Olhando mais de perto o ocorrido, independentemente de qual das versões seja confirmada, houve aí uma clara violação de soberania da Síria. E, em caso de guerra civil ou não, invadir o espaço aéreo de um país e bombardear uma área qualquer (por mais ínfima que seja) sem o crivo da ONU é intervenção em assuntos internos. Basta lembrar de todo o problema que ocorreu na invasão do território equatoriano pelo exército colombiano para buscar o número 1 das FARCs em 2008 e das bombas e mísseis sírios que ultrapassaram a fronteira com a Turquia durante esse conflito atual (para mais, clique aqui). 
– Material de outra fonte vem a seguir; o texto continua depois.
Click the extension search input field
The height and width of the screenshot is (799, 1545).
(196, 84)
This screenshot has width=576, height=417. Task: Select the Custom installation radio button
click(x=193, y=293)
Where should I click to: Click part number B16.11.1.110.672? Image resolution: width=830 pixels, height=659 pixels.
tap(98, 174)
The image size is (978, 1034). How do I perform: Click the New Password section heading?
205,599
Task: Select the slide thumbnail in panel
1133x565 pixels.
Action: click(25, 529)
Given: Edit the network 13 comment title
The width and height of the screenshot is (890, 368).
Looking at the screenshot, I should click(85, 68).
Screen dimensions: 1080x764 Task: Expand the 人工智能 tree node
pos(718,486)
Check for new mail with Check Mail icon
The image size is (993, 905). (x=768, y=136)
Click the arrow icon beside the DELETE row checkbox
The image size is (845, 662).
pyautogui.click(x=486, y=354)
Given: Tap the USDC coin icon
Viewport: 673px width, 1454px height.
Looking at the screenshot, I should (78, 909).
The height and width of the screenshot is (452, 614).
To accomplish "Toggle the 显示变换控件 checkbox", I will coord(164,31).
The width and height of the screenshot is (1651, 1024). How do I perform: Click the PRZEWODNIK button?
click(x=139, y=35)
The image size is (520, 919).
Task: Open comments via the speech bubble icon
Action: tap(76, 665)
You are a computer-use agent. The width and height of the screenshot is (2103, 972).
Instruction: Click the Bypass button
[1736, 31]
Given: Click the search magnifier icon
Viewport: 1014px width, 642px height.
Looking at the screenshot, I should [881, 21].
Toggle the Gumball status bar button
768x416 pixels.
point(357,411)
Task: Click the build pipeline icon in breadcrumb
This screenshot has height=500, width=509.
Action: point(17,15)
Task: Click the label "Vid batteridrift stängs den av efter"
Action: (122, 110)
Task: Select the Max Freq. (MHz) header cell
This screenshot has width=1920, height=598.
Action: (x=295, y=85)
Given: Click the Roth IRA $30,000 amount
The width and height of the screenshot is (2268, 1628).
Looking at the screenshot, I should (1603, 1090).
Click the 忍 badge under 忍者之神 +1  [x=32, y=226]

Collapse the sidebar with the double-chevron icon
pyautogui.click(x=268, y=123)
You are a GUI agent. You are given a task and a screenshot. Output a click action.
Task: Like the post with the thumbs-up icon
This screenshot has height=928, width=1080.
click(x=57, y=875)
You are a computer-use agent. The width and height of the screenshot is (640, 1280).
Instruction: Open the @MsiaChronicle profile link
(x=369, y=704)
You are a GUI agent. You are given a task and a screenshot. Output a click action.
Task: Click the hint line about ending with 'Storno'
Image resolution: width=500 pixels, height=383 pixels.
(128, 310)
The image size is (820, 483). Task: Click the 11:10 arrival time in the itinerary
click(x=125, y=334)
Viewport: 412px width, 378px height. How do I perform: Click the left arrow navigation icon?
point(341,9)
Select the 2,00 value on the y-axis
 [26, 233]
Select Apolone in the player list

Uma violação que parece ter sido muito bem pensada por Israel, em caso de o alvo ter sido o carregamento de mísseis. Puro cálculo de estratégia e poder. Como o governo teme que o Hizbollah recebesse armamentos antiaéreos e conteste seu poderio de sua Força Aérea, destruir o carregamento enquanto ainda é transportado para o Líbano é a melhor forma de cortar o mal pela raiz. Isso porque, uma vez chegado no país vizinho, essas armas desapareceriam em estoques e túneis subterrâneos, podendo jamais serem localizadas novamente. 

Enquanto isso, do lado sírio, outro movimento foi muito bem pensado. O tal centro de pesquisa militar destruído foi, segundo a agência de comunicação do governo sírio, também alvo dos rebeldes, também conhecidos como CNFROS. Todavia, eles não tiveram sucesso em ocupá-la. Uma bela forma de ligar a atuação de Israel à Coalização para as Forças da Revolução e a Oposição Síria (CNFROS). 

A complexidade desse quase-romance policial cresceu ainda mais quando o Irã também anunciou que Israel poderia sofrer retaliações. O inimigo mortal do governo israelense aliado ao Hizbollah e a Síria de fato poderiam oferecer riscos. Mas no cenário atual, qualquer retaliação, por mais que não possa ser descartada, pode ser mais custosa que benéfica. 

A situação é complexa e, de certa forma, um retrato do funcionamento das relações internacionais no Oriente Médio. Uma região onde ainda a disputa pelo poder militar e o receio do crescimento do poder do outro são o imperativo. E que as forças armadas ainda ditam as regras.